Centro neonatale a rischio. Servono altri pediatri o in futuro si rischia il blocco
di Massimiliano Francia
Il servizio di Pediatria e dei centri di natalità degli ospedali piemontesi e alessandrini - tra cui lo stesso Santo Spirito - rischia di diventare nei prossimi due-tre anni una grave criticità nella gestione dei servizi sanitari.
Lo conferma il direttore sanitario dell'Asl-Al Gianfranco Ghiazza, che parla di «problema gravissimo» non nascondendo le difficoltà che esistono anche nel nostro ospedale.
Pochi pediatri, costretti a turni massacranti per garantire la reperibilità, e una estrema difficoltà a trovare nuovi medici che possano prestare servizio sia attraverso regolare assunzione sia attraverso prestazioni pagate a gettone, a causa del fatto che la scuola di specializzazione sforna sei-otto nuovi pediatri l'anno.
Il rischio peggiore - finora scongiurato con provvedimenti tampone che però non possono continuare all'infinito, dice Ghiazza - è però che si arrivi alla chiusura del centro di natalità del Santo Spirito, dove nel 2007 sono nati oltre 600 bambini (il numero più elevato di tutta l'ASl-Al).
L'alternativa sarebbe indirizzare le future mamme nelle città vicine: Alessandria, Vercelli e Asti.
La legge prevede che dove c'è un punto nascita in cui possono essere assistite partorienti con gravidanze difficili debba essere sempre disponibile anche un pediatra.
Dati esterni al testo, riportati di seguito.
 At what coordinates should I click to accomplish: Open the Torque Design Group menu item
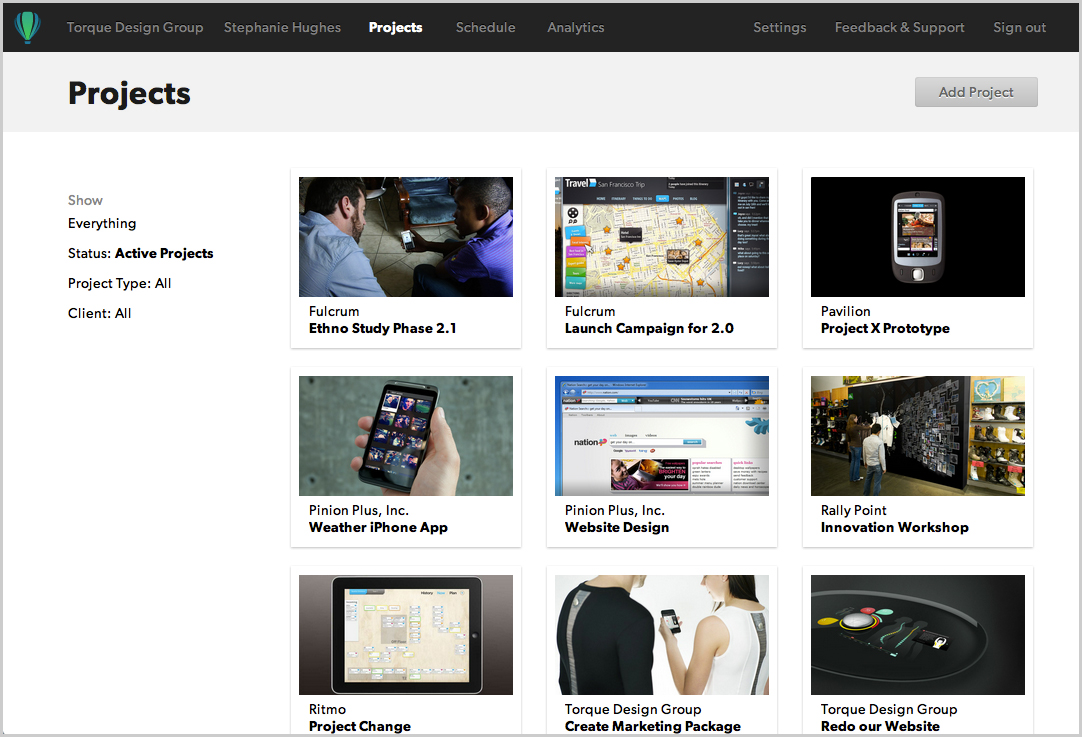click(x=135, y=28)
Se questa disponibilità non viene assicurata 24 ore su 24 il centro neonatale si blocca.
In sostanza se si verificasse questa situazione limite non nascerebbero più «casalesi».
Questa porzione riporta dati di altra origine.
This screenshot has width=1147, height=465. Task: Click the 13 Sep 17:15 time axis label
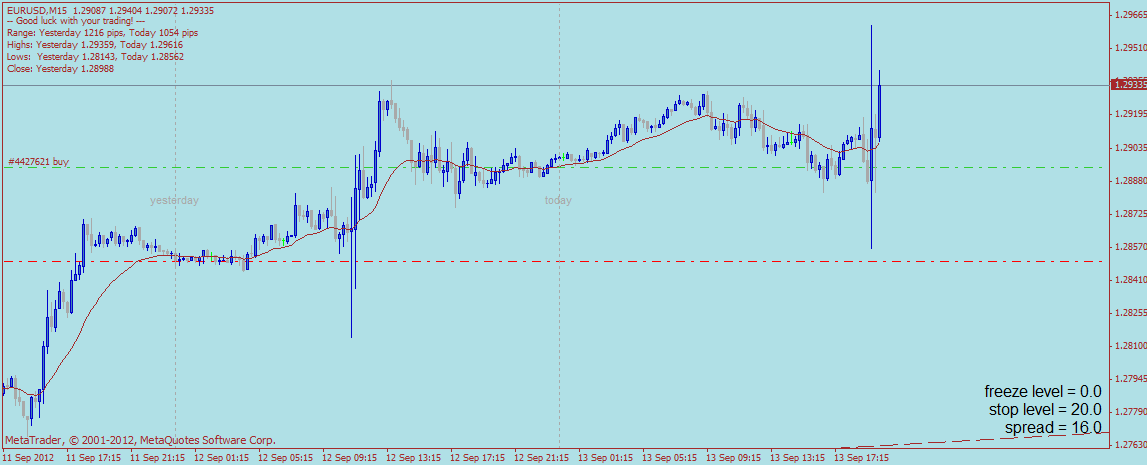pos(862,458)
Dei quattro pediatri in pianta organica e necessari per far funzionare il servizio, oltre al primario - a causa di problematiche oggettive - sostanzialmente sono soltanto due quelli in condizioni di coprire i turni notturni di reperibilità, una situazione evidentemente insostenibile se si considera che le chiamate notturne sono frequenti e che il giorno dopo i medici devono prestare regolarmente servizio in ospedale.
Oltretutto i pediatri del Santo Spirito prestano servizio anche nei consultori e vengono chiamati ogni qualvolta si presenta al pronto soccorso un paziente in età pediatrica, che sono poi anche tenuti ad accompagnare a bordo dell'ambulanza nei vicini ospedali, qualora sia necessario il ricovero (visto che a Casale la degenza è stata chiusa, fra le polemiche, nel 2001).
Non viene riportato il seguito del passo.